À cette crise s’ajoutent des tensions dans le secteur de Gbulu, où la population dénonce des arrestations arbitraires, ainsi que des saisies illégales de biens et d’argent, renforçant le climat d’insécurité et de méfiance envers les autorités.
Face à l’escalade de la violence, le député national Dr Jean-Jacques Mbungani Mbanda a lancé un appel pressant aux autorités nationales. Il déplore l’absence de l’État dans la zone, exige le déploiement immédiat des forces de sécurité et plaide pour un processus de réconciliation durable entre les communautés concernées.
Le député alerte également sur les menaces pesant sur le projet de modernisation du port d’Akula, une infrastructure stratégique pour l’économie du Sud-Ubangi.
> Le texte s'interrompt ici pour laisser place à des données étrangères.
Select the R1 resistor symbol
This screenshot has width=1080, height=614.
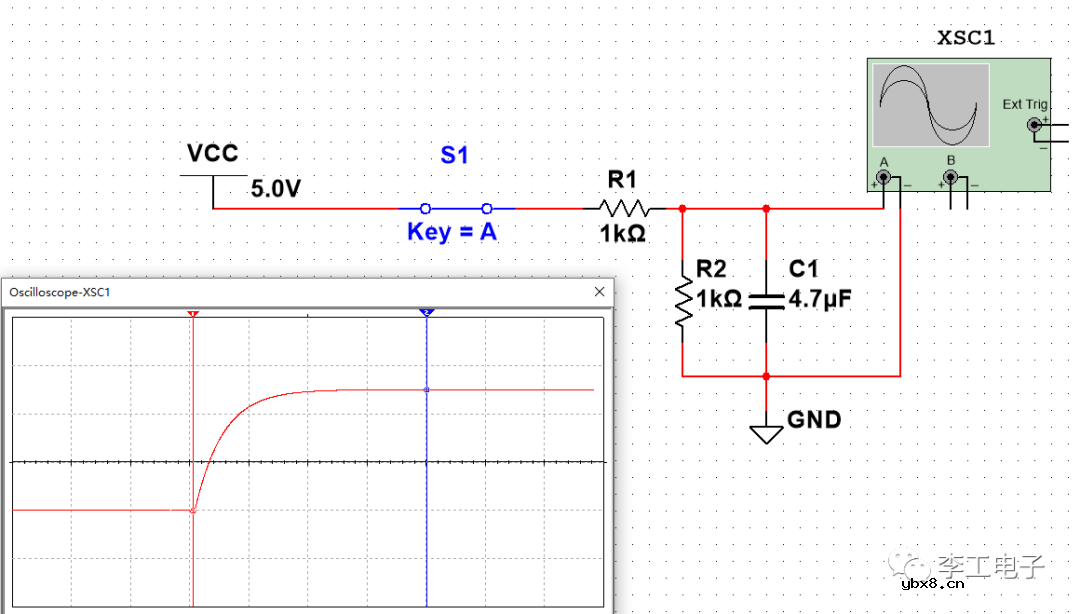(x=624, y=208)
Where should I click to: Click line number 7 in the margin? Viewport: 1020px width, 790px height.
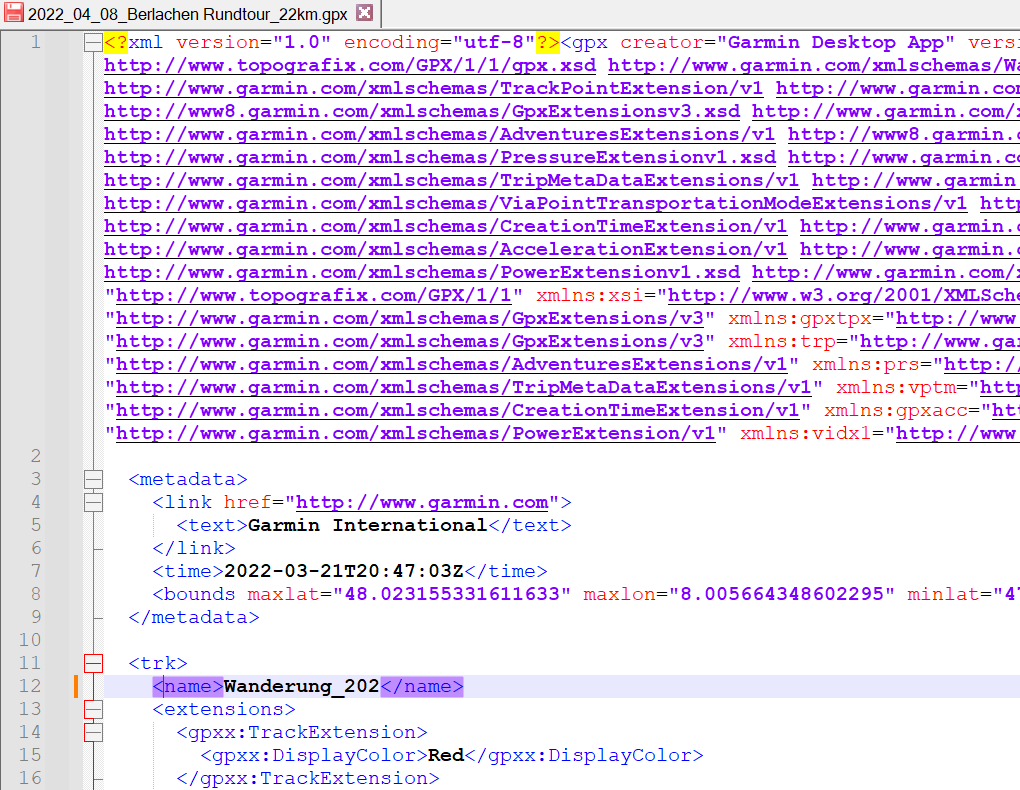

Selon lui, des détournements de matériels, des ventes frauduleuses et des actes de sabotage risquent de compromettre ce chantier soutenu par le gouvernement et voulu par le Président Félix Tshisekedi.
Entre insécurité persistante et espoirs de développement, Budjala se trouve aujourd’hui à un tournant décisif. Pour le député Mbungani, la paix, la sécurité et le développement doivent enfin devenir une réalité pour les populations du Sud-Ubangi.